Als der Schwede Herbert Lars Gustaf Tingsten 1973 starb, hatte er einen beindruckenden parteipolitischen Lebenslauf aufzuweisen.

Als Jugendlicher war er ein strammer Konservativer, wandelte sich später zum Linksliberalen, um dann mit Ende Zwanzig in die sozialdemokratische Partei einzutreten.

Tingsten gehörte dort zur radikalen, marxistischen Fraktion innerhalb der Partei. Er kämpfte für die Verstaatlichung der Industrie. Dann wechselte er erneut die Meinung und verließ, als glühender Anhänger der Freien Marktwirtschaft, 1945 die Partei.

Schließlich gründete er eine wirtschaftsliberale Vereinigung und versuchte, Schweden in die NATO zu bringen.

Herbert Tingsten wechselte im Laufe seines Lebens in recht kurzen Abständen seine politischen Überzeugungen.

Gleichzeitig formulierte er als Wissenschaftler Hypothesen und gewann Erkenntnisse, die bis heute wirken.
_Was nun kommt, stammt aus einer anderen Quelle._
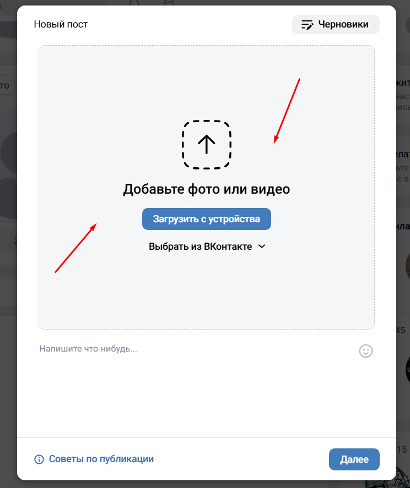Click chevron beside Выбрать из ВКонтакте
410x488 pixels.
coord(262,246)
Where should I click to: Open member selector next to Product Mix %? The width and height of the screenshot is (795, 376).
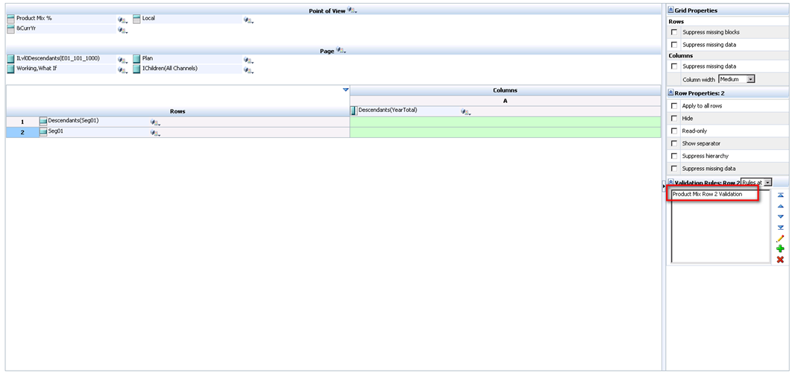(x=122, y=19)
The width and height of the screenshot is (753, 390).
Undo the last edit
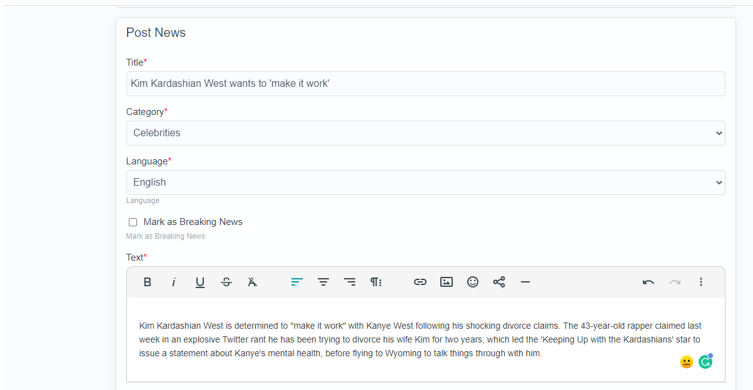649,282
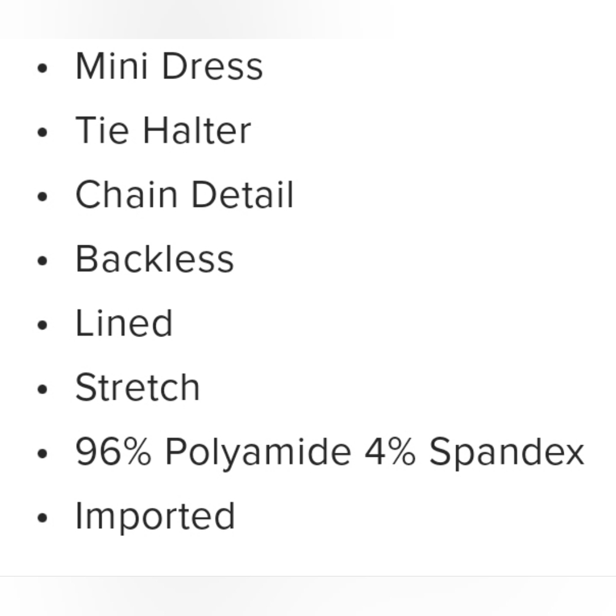
Task: Click the "Mini Dress" list item
Action: pos(169,67)
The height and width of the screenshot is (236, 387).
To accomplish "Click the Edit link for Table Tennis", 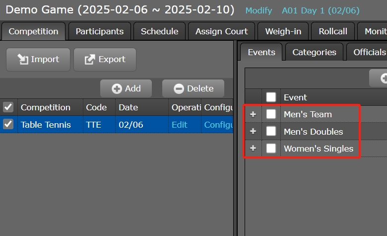I will coord(179,125).
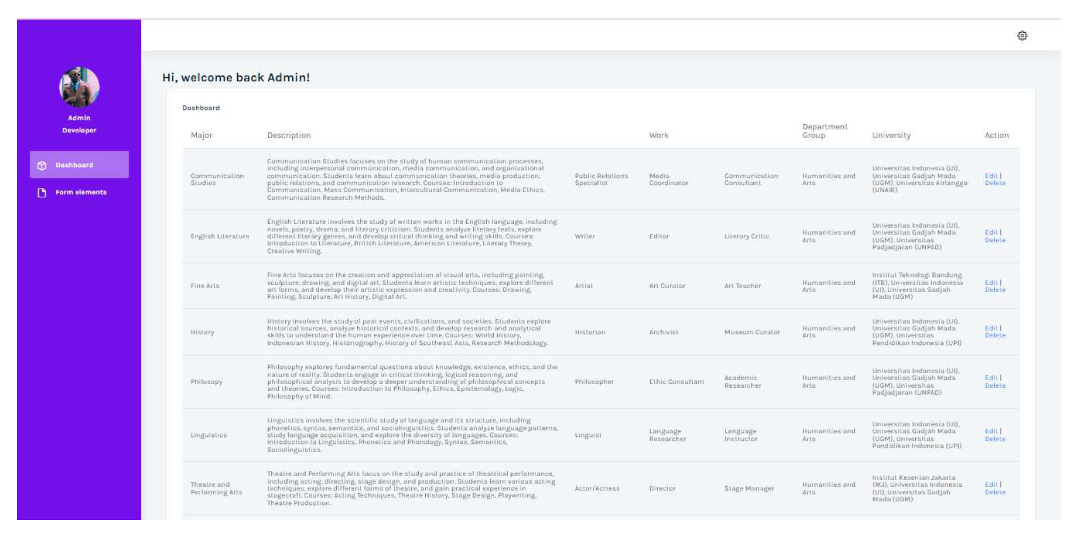Open the Form elements menu item
The width and height of the screenshot is (1083, 546).
(81, 192)
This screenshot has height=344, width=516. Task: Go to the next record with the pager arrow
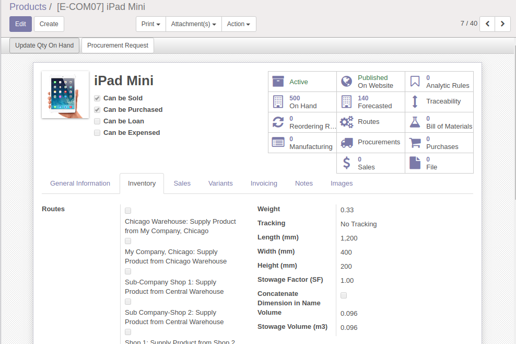click(x=502, y=24)
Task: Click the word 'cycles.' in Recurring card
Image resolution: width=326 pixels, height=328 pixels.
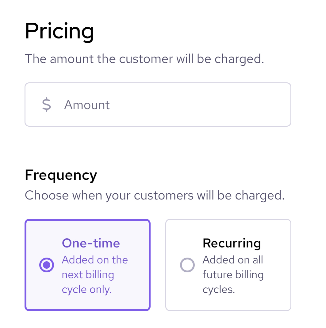Action: 219,290
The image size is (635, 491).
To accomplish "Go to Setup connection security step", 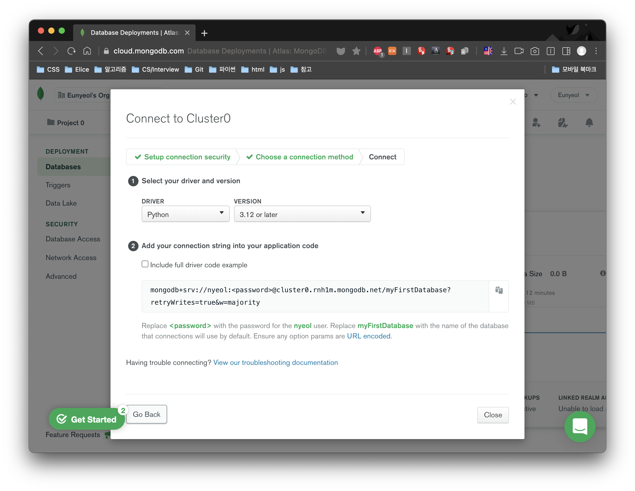I will (183, 157).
Er hat die moderne Wahlforschung geprägt wie nur wenige andere.

Schon 1937 formulierte er das so genannte „Gesetz der Streuung“, das den Zusammenhang zwischen sinkender Wahlbeteiligung und steigender sozialer Ungleichheit unterstreicht.
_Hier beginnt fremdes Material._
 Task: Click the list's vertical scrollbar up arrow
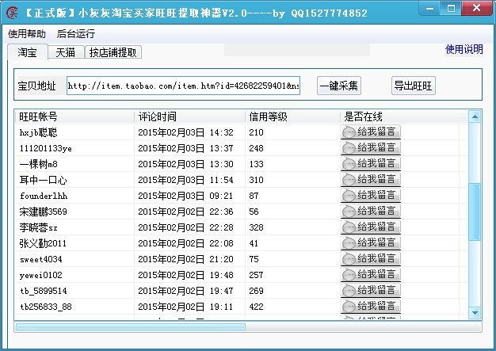click(x=475, y=116)
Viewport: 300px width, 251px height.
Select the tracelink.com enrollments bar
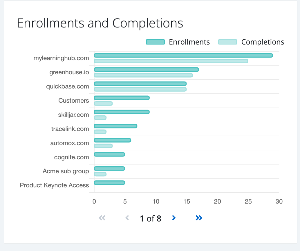tap(115, 126)
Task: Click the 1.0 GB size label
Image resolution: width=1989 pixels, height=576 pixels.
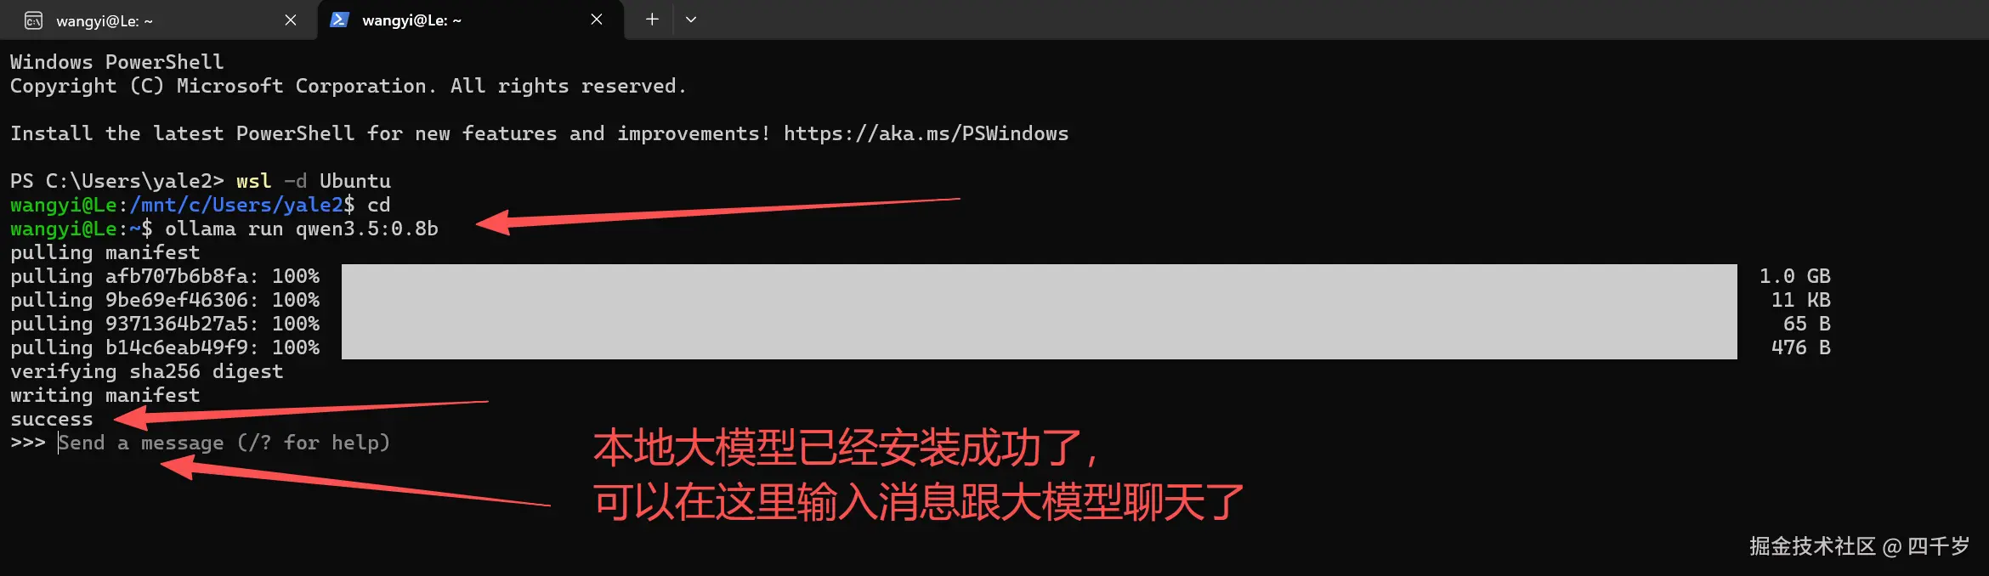Action: pyautogui.click(x=1794, y=276)
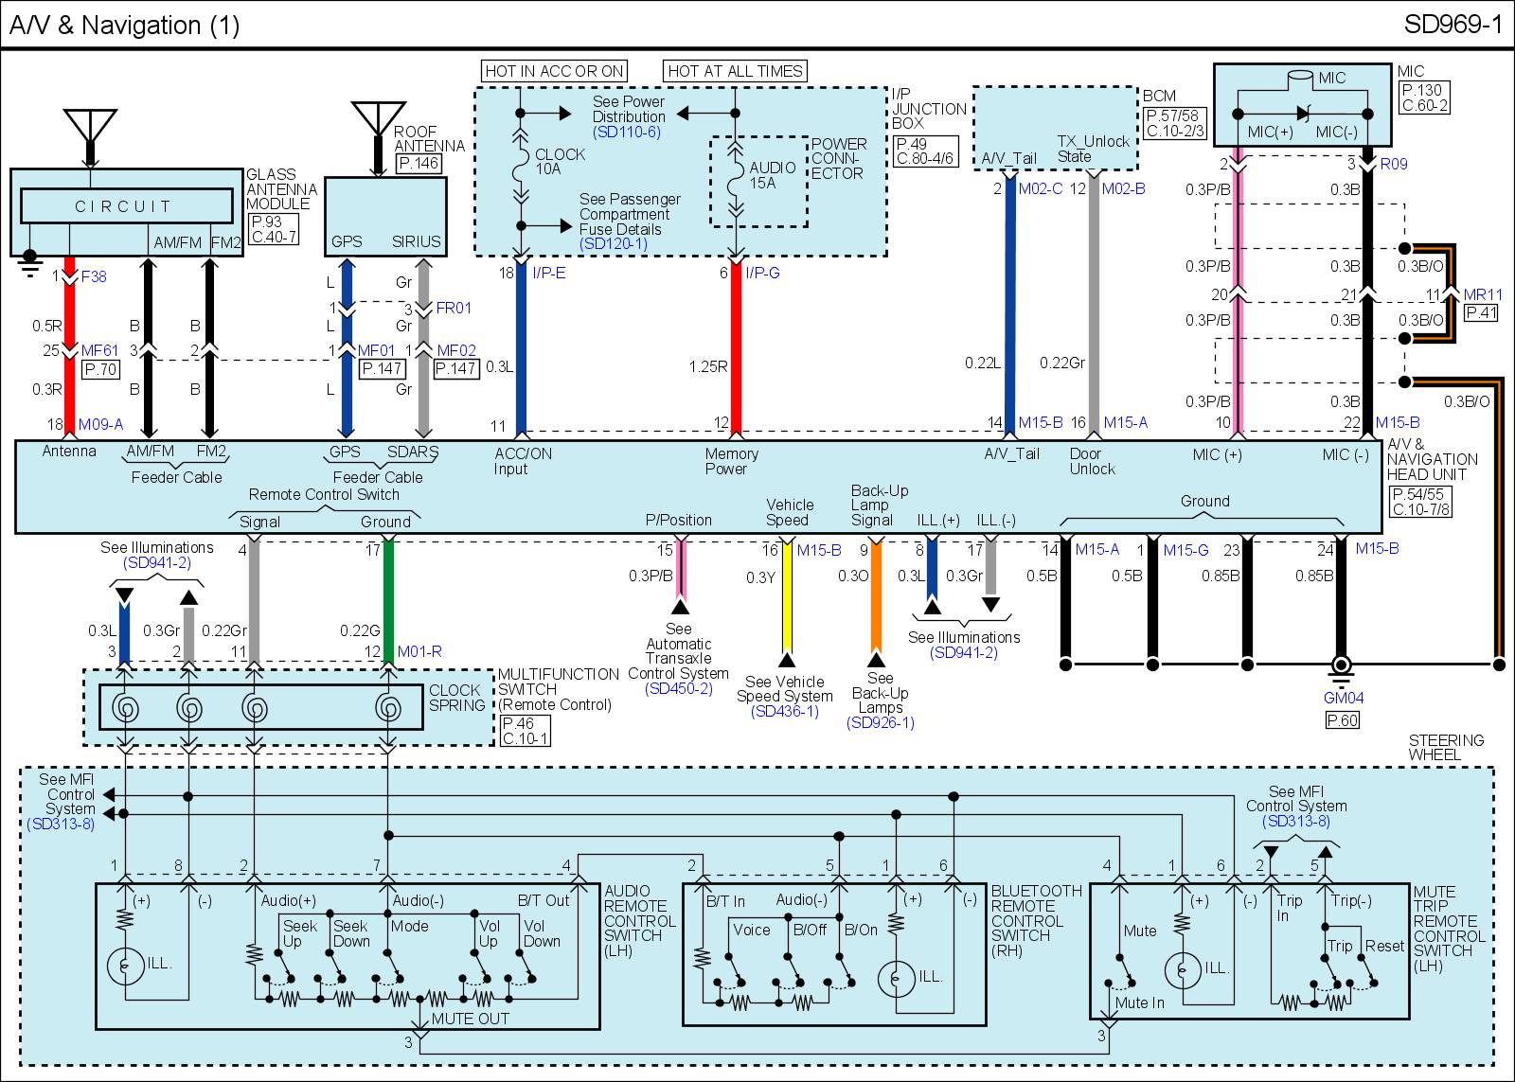The height and width of the screenshot is (1082, 1515).
Task: Click the roof antenna symbol
Action: click(378, 118)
Vereinfacht gesagt gibt es laut Tingsten einen unmittelbaren Zusammenhang zwischen sozialer Ungleichheit und niedriger Wahlbeteiligung. Dieser Zusammenhang ist noch dazu dynamisch: Je niedriger die allgemeine Wahlbeteiligung, desto größer die Streuung.
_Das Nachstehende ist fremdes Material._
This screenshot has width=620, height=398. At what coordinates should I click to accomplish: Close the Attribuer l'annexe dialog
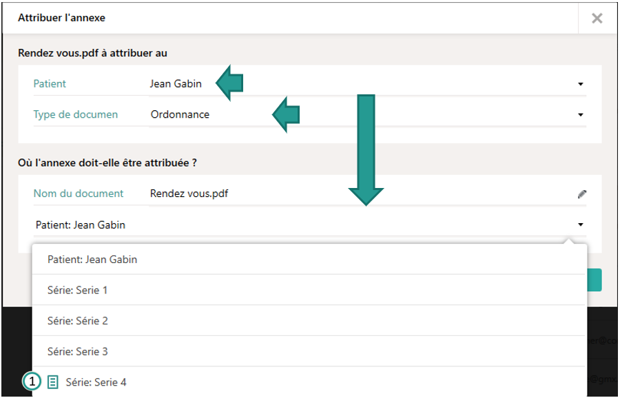pyautogui.click(x=597, y=18)
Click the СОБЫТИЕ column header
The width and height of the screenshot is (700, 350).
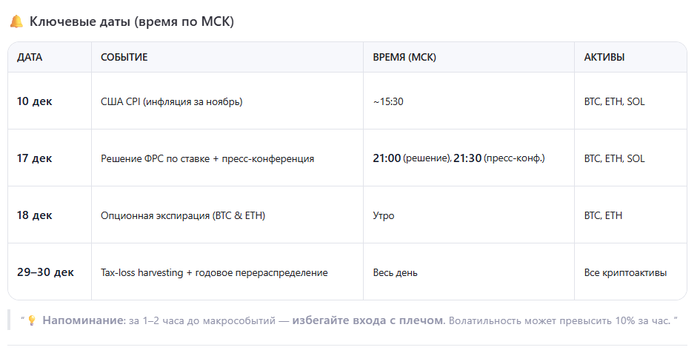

Die Bertelsmann-Stiftung untersuchte 80 Jahre später diese Hypothese im deutschen Kontext. Ihr Ergebnis ist durchaus kompatibel mit Tingstens Gesetz:

Vor allem einkommensschwache und bildungsferne Teile der Bevölkerung verabschieden sich aus der aktiven Teilhabe an der Demokratie.

Die Wahlenthaltung geschieht jedoch weniger aus Frust oder Protest.

Stärkste Ursache für Wahlmüdigkeit ist vielmehr Gleichgültigkeit – je geringer der Sozialstatus und je größer das politische Desinteresse im Freundeskreis, desto weniger wahrscheinlich wird der Gang zur Wahlurne.

Inzwischen sind die Ausmaße des Phänomens erheblich.

Demokratie im Sinne der Teilhabe an Wahlen findet heute nur noch für eine Minderheit unserer Bevölkerung statt.

Von über 80 Millionen Menschen in Deutschland haben gerade mal rund 12 Millionen die Partei des aktuellen Bundeskanzlers gewählt.

Mehr als 14 Millionen wahlberechtigte Menschen gaben dagegen ihre Stimme nicht ab. Bei Landtags- und Kommunalwahlen sind die Zahlen teils noch dramatischer, oft nimmt weniger als die Hälfte der Wahlberechtigten teil.

Der Umgang mit dieser Entwicklung ist im politischen Raum unterschiedlich.

Die Gewählten neigen dazu, die mangelnde Wahlbeteiligung für wenige Tage laut zu beklagen, haben sich damit aber im Prinzip arrangiert. So lange Wahlen zu Ergebnissen führen, die allgemein akzeptiert sind, passt es.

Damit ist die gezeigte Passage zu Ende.